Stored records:
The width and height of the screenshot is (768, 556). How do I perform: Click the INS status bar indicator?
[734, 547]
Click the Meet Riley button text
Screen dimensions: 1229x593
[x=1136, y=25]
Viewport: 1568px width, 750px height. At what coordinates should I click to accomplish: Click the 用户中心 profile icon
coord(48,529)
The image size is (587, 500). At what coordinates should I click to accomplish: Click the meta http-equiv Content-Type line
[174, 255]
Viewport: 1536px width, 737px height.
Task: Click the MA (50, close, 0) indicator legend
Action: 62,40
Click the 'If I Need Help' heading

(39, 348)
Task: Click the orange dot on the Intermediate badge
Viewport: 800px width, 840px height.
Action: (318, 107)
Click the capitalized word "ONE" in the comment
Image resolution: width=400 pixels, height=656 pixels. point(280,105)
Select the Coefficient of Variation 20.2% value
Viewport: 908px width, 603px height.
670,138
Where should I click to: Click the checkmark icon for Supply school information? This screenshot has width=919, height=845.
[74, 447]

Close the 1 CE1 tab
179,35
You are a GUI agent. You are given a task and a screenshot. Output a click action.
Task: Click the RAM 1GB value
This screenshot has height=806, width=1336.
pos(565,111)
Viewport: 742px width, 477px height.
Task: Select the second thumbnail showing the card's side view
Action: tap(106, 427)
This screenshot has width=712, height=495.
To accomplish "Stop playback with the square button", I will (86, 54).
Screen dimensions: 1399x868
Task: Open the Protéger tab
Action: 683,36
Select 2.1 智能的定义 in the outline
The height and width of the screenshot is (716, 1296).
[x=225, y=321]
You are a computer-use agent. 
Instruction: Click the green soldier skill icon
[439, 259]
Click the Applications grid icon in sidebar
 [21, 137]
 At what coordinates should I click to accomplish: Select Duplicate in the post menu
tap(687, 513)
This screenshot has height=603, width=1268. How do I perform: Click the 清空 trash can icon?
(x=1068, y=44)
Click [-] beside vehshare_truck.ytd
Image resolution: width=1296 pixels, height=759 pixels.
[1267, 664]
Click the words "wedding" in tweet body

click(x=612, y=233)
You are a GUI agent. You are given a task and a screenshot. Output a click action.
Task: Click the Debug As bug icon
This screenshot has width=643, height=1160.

• [Task description]: Quote every record above exactly.

• [Your response]:
The width and height of the screenshot is (768, 556). How do I perform: Click the INS status bar indicator?
[734, 547]
Click the Meet Riley button text
Screen dimensions: 1229x593
[x=1136, y=25]
Viewport: 1568px width, 750px height. At what coordinates should I click to accomplish: Click the 用户中心 profile icon
coord(48,529)
The image size is (587, 500). At what coordinates should I click to accomplish: Click the meta http-equiv Content-Type line
[174, 255]
Viewport: 1536px width, 737px height.
Task: Click the MA (50, close, 0) indicator legend
Action: 62,40
Click the 'If I Need Help' heading

(39, 348)
Task: Click the orange dot on the Intermediate badge
Viewport: 800px width, 840px height.
Action: (318, 107)
Click the capitalized word "ONE" in the comment
Image resolution: width=400 pixels, height=656 pixels. point(280,105)
Select the Coefficient of Variation 20.2% value
Viewport: 908px width, 603px height.
670,138
Where should I click to: Click the checkmark icon for Supply school information? This screenshot has width=919, height=845.
[74, 447]

Close the 1 CE1 tab
179,35
You are a GUI agent. You are given a task and a screenshot. Output a click action.
Task: Click the RAM 1GB value
This screenshot has height=806, width=1336.
pos(565,111)
Viewport: 742px width, 477px height.
Task: Select the second thumbnail showing the card's side view
Action: tap(106, 427)
This screenshot has width=712, height=495.
To accomplish "Stop playback with the square button", I will (86, 54).
Screen dimensions: 1399x868
Task: Open the Protéger tab
Action: 683,36
Select 2.1 智能的定义 in the outline
The height and width of the screenshot is (716, 1296).
[x=225, y=321]
You are a computer-use agent. 
Instruction: Click the green soldier skill icon
[439, 259]
Click the Applications grid icon in sidebar
 [21, 137]
 At what coordinates should I click to accomplish: Select Duplicate in the post menu
tap(687, 513)
This screenshot has height=603, width=1268. How do I perform: Click the 清空 trash can icon?
(x=1068, y=44)
Click [-] beside vehshare_truck.ytd
Image resolution: width=1296 pixels, height=759 pixels.
[1267, 664]
Click the words "wedding" in tweet body

click(x=612, y=233)
You are a GUI agent. You are given a task and a screenshot. Output a click action.
Task: Click the Debug As bug icon
This screenshot has width=643, height=1160.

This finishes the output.